# Humanity at it's finest !



## youngdon (Mar 10, 2010)

http://news.yahoo.com/10-most-ridiculous-lawsuits-2011-175104066.html

Please don't sue me over this !


----------



## Mattuk (Oct 16, 2010)

I'm not even getting started.


----------



## bones44 (Jan 7, 2011)

I read that this morning. Hate to see what the rest of the list would look like ! That's what your America is like nowadays.


----------



## 220swift (Mar 2, 2011)

and these could be our future leaders!!!


----------



## youngdon (Mar 10, 2010)

I think we could start a class action suit against all those who didn't reply !


----------



## 220swift (Mar 2, 2011)

I agree


----------



## oneshotcowboy (Mar 4, 2010)

well on that note i am replying so i dont get sued. but then again you cant get blood from a turnip either...lmao


----------



## bones44 (Jan 7, 2011)

Agreed. Where do we start ? LMAO


----------



## Predatorhunter (Dec 9, 2010)

Well I'll reply so I don't get sued but I'm with oneshot you wouldn't get much. It might cost you more than you'll get.


----------



## youngdon (Mar 10, 2010)

oneshotcowboy said:


> well on that note i am replying so i dont get sued. but then again you cant get blood from a turnip either...lmao


What the author of that statement failed to realize was that the person suing him wasn't after blood....he was after turnip juice.


----------



## oneshotcowboy (Mar 4, 2010)

well turnip juice is just what i have for ya too....lol you could sue for my guns, but then again, id give ya the bullets first....lmao


----------



## HowlinRed (Feb 3, 2011)

My reply is, these nut jobs should be charged some hefty fee to file these stupid law suites.
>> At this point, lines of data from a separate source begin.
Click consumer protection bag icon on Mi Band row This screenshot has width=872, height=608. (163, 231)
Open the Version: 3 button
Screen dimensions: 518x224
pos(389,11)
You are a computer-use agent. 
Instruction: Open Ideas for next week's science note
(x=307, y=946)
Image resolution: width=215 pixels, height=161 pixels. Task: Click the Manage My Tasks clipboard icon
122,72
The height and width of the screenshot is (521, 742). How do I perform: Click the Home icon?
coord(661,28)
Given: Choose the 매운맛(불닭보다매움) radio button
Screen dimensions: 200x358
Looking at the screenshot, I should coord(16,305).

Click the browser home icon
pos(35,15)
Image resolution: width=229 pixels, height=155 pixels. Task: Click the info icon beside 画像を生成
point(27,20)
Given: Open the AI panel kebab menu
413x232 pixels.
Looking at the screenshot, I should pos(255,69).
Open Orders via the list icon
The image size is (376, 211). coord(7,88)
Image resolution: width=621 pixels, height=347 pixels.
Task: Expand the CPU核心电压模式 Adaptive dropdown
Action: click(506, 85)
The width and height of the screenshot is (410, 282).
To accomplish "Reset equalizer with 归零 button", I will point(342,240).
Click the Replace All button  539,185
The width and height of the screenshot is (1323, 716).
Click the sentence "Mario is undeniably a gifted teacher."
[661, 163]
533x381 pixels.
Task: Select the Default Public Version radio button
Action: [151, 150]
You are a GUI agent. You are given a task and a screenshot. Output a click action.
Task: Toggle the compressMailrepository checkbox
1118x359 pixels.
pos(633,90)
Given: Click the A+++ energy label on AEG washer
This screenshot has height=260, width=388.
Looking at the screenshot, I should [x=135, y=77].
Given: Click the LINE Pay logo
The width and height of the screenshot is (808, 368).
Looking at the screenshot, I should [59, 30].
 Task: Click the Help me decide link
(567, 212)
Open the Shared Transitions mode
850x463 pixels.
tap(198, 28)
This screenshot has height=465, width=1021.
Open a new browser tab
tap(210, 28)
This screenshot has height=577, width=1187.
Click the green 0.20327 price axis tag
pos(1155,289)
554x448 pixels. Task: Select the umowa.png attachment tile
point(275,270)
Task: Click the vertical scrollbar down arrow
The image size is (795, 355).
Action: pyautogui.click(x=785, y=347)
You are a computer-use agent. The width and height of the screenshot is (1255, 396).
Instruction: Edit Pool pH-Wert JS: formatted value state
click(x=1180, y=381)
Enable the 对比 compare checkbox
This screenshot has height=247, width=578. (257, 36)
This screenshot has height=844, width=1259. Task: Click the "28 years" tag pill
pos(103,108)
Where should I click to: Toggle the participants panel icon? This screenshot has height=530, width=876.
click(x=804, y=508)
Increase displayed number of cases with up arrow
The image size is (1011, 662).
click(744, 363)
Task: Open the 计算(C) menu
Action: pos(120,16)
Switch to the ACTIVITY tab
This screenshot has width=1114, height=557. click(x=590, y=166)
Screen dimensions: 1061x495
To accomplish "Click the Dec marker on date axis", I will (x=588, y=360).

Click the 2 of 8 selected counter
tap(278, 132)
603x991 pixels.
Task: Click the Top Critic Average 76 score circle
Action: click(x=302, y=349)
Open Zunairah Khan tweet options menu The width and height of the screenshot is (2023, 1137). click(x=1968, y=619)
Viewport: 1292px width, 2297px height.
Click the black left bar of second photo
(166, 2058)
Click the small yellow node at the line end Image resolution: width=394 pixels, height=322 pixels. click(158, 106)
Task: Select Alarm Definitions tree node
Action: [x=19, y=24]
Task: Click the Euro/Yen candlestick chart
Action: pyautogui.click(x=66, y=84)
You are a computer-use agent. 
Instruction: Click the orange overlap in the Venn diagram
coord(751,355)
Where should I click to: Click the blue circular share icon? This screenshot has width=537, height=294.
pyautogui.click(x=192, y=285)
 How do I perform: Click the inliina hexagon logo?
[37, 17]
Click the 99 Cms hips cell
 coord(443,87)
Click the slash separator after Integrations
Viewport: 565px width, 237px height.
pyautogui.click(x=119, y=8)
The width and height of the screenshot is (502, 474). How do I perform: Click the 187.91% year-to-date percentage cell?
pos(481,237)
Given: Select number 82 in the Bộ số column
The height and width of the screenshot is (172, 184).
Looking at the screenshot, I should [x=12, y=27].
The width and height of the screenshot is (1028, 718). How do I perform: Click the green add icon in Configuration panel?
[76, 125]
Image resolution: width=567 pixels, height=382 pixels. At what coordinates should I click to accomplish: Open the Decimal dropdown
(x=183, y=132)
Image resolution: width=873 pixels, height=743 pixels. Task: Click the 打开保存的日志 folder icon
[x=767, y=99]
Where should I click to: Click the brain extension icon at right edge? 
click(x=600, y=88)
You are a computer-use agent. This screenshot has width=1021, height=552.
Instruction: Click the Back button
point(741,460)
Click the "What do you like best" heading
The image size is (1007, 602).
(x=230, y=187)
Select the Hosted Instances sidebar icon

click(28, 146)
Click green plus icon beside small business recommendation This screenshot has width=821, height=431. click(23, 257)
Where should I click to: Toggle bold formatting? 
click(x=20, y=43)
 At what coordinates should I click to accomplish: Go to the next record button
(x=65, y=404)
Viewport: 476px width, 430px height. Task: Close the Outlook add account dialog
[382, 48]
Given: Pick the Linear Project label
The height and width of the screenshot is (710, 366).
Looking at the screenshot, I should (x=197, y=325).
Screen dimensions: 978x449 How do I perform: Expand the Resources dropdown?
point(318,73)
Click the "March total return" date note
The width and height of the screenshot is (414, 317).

That would cut down on some of it, but it's the system that is broken. It needs to be fixed.


----------



## youngdon (Mar 10, 2010)

I agree.


----------



## Predatorhunter (Dec 9, 2010)

HowlinRed said:


> My reply is, these nut jobs should be charged some hefty fee to file these stupid law suites. That would cut down on some of it, but it's the system that is broken. It needs to be fixed.


I agree it's the system that lets them file.


----------